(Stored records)
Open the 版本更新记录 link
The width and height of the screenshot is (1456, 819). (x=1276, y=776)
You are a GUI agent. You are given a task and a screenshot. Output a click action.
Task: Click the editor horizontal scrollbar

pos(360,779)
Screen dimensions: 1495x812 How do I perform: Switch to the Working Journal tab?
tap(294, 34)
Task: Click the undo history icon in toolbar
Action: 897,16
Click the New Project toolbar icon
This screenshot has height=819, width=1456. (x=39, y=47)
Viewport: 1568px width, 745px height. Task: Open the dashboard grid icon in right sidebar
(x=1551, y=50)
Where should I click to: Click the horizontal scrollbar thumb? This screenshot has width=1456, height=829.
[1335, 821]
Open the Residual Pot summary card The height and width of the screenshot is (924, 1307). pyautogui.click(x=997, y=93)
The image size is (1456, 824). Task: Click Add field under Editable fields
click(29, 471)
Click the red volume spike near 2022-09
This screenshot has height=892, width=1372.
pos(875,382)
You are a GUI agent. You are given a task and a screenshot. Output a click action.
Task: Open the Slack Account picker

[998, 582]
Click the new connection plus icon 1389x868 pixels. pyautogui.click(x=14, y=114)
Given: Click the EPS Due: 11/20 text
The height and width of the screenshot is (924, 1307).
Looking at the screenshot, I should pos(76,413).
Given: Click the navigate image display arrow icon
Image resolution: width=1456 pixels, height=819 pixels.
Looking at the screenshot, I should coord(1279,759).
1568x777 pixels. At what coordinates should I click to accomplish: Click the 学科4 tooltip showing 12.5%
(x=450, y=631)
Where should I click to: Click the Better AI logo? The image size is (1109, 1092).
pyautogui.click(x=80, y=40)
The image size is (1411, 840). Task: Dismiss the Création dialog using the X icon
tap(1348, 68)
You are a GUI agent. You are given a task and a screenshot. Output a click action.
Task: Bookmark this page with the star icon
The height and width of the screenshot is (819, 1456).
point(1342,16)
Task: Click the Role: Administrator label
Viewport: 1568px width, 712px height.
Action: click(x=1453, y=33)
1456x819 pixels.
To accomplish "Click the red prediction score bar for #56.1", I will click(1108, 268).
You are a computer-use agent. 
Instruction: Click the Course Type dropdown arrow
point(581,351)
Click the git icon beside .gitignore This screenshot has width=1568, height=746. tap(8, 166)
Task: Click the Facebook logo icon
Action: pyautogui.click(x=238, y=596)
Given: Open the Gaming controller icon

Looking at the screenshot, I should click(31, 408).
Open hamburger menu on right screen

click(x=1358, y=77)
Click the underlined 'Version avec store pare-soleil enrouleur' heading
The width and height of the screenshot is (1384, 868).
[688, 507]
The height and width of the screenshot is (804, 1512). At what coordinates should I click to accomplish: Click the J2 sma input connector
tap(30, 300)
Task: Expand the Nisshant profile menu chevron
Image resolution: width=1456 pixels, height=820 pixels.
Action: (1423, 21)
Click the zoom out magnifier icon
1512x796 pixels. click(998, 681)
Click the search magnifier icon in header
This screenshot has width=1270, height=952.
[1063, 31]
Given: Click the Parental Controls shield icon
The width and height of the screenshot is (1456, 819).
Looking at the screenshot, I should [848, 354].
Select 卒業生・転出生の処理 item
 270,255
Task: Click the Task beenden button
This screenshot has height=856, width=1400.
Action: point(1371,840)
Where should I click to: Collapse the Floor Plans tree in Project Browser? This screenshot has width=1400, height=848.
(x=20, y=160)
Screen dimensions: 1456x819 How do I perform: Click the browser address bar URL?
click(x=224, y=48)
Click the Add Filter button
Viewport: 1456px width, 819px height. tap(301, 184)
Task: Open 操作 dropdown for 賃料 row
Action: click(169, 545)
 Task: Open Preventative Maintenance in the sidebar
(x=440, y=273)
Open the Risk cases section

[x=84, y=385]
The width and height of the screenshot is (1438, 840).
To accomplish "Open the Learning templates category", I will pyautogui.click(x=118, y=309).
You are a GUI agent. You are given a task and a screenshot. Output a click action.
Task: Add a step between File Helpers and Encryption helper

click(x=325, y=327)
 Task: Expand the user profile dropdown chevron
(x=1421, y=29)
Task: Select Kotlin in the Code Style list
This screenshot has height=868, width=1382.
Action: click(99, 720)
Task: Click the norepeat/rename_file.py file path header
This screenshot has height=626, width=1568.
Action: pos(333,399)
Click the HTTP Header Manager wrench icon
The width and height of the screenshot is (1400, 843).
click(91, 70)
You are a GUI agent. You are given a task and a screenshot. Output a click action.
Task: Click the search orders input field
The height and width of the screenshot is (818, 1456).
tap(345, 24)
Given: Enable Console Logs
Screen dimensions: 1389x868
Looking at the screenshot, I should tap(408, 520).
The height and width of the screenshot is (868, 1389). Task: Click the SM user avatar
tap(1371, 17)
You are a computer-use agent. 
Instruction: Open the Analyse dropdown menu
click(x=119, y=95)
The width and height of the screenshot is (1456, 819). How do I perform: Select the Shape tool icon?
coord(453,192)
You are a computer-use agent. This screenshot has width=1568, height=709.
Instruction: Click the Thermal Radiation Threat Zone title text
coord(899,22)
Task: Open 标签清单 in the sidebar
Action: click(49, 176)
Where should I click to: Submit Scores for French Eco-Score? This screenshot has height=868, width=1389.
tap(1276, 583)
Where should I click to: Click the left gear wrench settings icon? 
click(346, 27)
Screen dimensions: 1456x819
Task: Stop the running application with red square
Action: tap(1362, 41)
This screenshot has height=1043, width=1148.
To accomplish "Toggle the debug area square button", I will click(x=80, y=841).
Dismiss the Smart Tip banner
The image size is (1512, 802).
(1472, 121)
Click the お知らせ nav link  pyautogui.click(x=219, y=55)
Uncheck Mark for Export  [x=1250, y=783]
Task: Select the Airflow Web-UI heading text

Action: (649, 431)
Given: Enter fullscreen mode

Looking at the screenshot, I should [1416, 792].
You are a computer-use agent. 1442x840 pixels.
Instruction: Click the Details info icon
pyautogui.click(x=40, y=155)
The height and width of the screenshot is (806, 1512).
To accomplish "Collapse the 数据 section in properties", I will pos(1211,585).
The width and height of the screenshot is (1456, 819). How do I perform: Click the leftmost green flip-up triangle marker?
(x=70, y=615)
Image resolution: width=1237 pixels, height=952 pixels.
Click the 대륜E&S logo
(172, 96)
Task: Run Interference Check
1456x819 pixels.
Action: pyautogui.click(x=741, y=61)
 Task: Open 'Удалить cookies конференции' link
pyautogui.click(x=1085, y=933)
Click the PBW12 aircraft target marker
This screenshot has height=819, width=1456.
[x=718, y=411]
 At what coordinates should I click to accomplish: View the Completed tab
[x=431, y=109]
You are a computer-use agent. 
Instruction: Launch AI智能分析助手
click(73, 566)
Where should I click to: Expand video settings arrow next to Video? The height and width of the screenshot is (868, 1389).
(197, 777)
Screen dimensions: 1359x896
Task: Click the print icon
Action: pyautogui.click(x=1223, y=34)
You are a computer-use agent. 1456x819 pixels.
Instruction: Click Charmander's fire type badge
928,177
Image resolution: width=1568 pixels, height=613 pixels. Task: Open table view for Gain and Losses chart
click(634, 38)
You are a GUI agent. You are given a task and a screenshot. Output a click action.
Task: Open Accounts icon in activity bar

**Task objective**
Every entry is to be retyped word for word.

**Task result**
Open the 版本更新记录 link
The width and height of the screenshot is (1456, 819). (x=1276, y=776)
You are a GUI agent. You are given a task and a screenshot. Output a click action.
Task: Click the editor horizontal scrollbar

pos(360,779)
Screen dimensions: 1495x812 How do I perform: Switch to the Working Journal tab?
tap(294, 34)
Task: Click the undo history icon in toolbar
Action: 897,16
Click the New Project toolbar icon
This screenshot has height=819, width=1456. (x=39, y=47)
Viewport: 1568px width, 745px height. Task: Open the dashboard grid icon in right sidebar
(x=1551, y=50)
Where should I click to: Click the horizontal scrollbar thumb? This screenshot has width=1456, height=829.
[1335, 821]
Open the Residual Pot summary card The height and width of the screenshot is (924, 1307). pyautogui.click(x=997, y=93)
The image size is (1456, 824). Task: Click Add field under Editable fields
click(29, 471)
Click the red volume spike near 2022-09
This screenshot has height=892, width=1372.
pos(875,382)
You are a GUI agent. You are given a task and a screenshot. Output a click action.
Task: Open the Slack Account picker

[998, 582]
Click the new connection plus icon 1389x868 pixels. pyautogui.click(x=14, y=114)
Given: Click the EPS Due: 11/20 text
The height and width of the screenshot is (924, 1307).
Looking at the screenshot, I should pos(76,413).
Given: Click the navigate image display arrow icon
Image resolution: width=1456 pixels, height=819 pixels.
Looking at the screenshot, I should coord(1279,759).
1568x777 pixels. At what coordinates should I click to accomplish: Click the 学科4 tooltip showing 12.5%
(x=450, y=631)
Where should I click to: Click the Better AI logo? The image size is (1109, 1092).
pyautogui.click(x=80, y=40)
The image size is (1411, 840). Task: Dismiss the Création dialog using the X icon
tap(1348, 68)
You are a GUI agent. You are given a task and a screenshot. Output a click action.
Task: Bookmark this page with the star icon
The height and width of the screenshot is (819, 1456).
point(1342,16)
Task: Click the Role: Administrator label
Viewport: 1568px width, 712px height.
Action: click(x=1453, y=33)
1456x819 pixels.
To accomplish "Click the red prediction score bar for #56.1", I will click(1108, 268).
You are a computer-use agent. 
Instruction: Click the Course Type dropdown arrow
point(581,351)
Click the git icon beside .gitignore This screenshot has width=1568, height=746. tap(8, 166)
Task: Click the Facebook logo icon
Action: pyautogui.click(x=238, y=596)
Given: Open the Gaming controller icon

Looking at the screenshot, I should click(31, 408).
Open hamburger menu on right screen

click(x=1358, y=77)
Click the underlined 'Version avec store pare-soleil enrouleur' heading
The width and height of the screenshot is (1384, 868).
[688, 507]
The height and width of the screenshot is (804, 1512). At what coordinates should I click to accomplish: Click the J2 sma input connector
tap(30, 300)
Task: Expand the Nisshant profile menu chevron
Image resolution: width=1456 pixels, height=820 pixels.
Action: (1423, 21)
Click the zoom out magnifier icon
1512x796 pixels. click(998, 681)
Click the search magnifier icon in header
This screenshot has width=1270, height=952.
[1063, 31]
Given: Click the Parental Controls shield icon
The width and height of the screenshot is (1456, 819).
Looking at the screenshot, I should [848, 354].
Select 卒業生・転出生の処理 item
 270,255
Task: Click the Task beenden button
This screenshot has height=856, width=1400.
Action: point(1371,840)
Where should I click to: Collapse the Floor Plans tree in Project Browser? This screenshot has width=1400, height=848.
(x=20, y=160)
Screen dimensions: 1456x819 How do I perform: Click the browser address bar URL?
click(x=224, y=48)
Click the Add Filter button
Viewport: 1456px width, 819px height. tap(301, 184)
Task: Open 操作 dropdown for 賃料 row
Action: click(169, 545)
 Task: Open Preventative Maintenance in the sidebar
(x=440, y=273)
Open the Risk cases section

[x=84, y=385]
The width and height of the screenshot is (1438, 840).
To accomplish "Open the Learning templates category", I will pyautogui.click(x=118, y=309).
You are a GUI agent. You are given a task and a screenshot. Output a click action.
Task: Add a step between File Helpers and Encryption helper

click(x=325, y=327)
 Task: Expand the user profile dropdown chevron
(x=1421, y=29)
Task: Select Kotlin in the Code Style list
This screenshot has height=868, width=1382.
Action: click(99, 720)
Task: Click the norepeat/rename_file.py file path header
This screenshot has height=626, width=1568.
Action: pos(333,399)
Click the HTTP Header Manager wrench icon
The width and height of the screenshot is (1400, 843).
click(91, 70)
You are a GUI agent. You are given a task and a screenshot. Output a click action.
Task: Click the search orders input field
The height and width of the screenshot is (818, 1456).
tap(345, 24)
Given: Enable Console Logs
Screen dimensions: 1389x868
Looking at the screenshot, I should tap(408, 520).
The height and width of the screenshot is (868, 1389). Task: Click the SM user avatar
tap(1371, 17)
You are a computer-use agent. 
Instruction: Open the Analyse dropdown menu
click(x=119, y=95)
The width and height of the screenshot is (1456, 819). How do I perform: Select the Shape tool icon?
coord(453,192)
You are a computer-use agent. This screenshot has width=1568, height=709.
Instruction: Click the Thermal Radiation Threat Zone title text
coord(899,22)
Task: Open 标签清单 in the sidebar
Action: click(49, 176)
Where should I click to: Submit Scores for French Eco-Score? This screenshot has height=868, width=1389.
tap(1276, 583)
Where should I click to: Click the left gear wrench settings icon? 
click(346, 27)
Screen dimensions: 1456x819
Task: Stop the running application with red square
Action: tap(1362, 41)
This screenshot has height=1043, width=1148.
To accomplish "Toggle the debug area square button", I will click(x=80, y=841).
Dismiss the Smart Tip banner
The image size is (1512, 802).
(1472, 121)
Click the お知らせ nav link  pyautogui.click(x=219, y=55)
Uncheck Mark for Export  [x=1250, y=783]
Task: Select the Airflow Web-UI heading text

Action: (649, 431)
Given: Enter fullscreen mode

Looking at the screenshot, I should [1416, 792].
You are a computer-use agent. 1442x840 pixels.
Instruction: Click the Details info icon
pyautogui.click(x=40, y=155)
The height and width of the screenshot is (806, 1512).
To accomplish "Collapse the 数据 section in properties", I will pos(1211,585).
The width and height of the screenshot is (1456, 819). How do I perform: Click the leftmost green flip-up triangle marker?
(x=70, y=615)
Image resolution: width=1237 pixels, height=952 pixels.
Click the 대륜E&S logo
(172, 96)
Task: Run Interference Check
1456x819 pixels.
Action: pyautogui.click(x=741, y=61)
 Task: Open 'Удалить cookies конференции' link
pyautogui.click(x=1085, y=933)
Click the PBW12 aircraft target marker
This screenshot has height=819, width=1456.
[x=718, y=411]
 At what coordinates should I click to accomplish: View the Completed tab
[x=431, y=109]
You are a computer-use agent. 
Instruction: Launch AI智能分析助手
click(73, 566)
Where should I click to: Expand video settings arrow next to Video? The height and width of the screenshot is (868, 1389).
(197, 777)
Screen dimensions: 1359x896
Task: Click the print icon
Action: pyautogui.click(x=1223, y=34)
You are a computer-use agent. 1456x819 pixels.
Instruction: Click Charmander's fire type badge
928,177
Image resolution: width=1568 pixels, height=613 pixels. Task: Open table view for Gain and Losses chart
click(634, 38)
You are a GUI agent. You are given a task and a screenshot. Output a click action.
Task: Open Accounts icon in activity bar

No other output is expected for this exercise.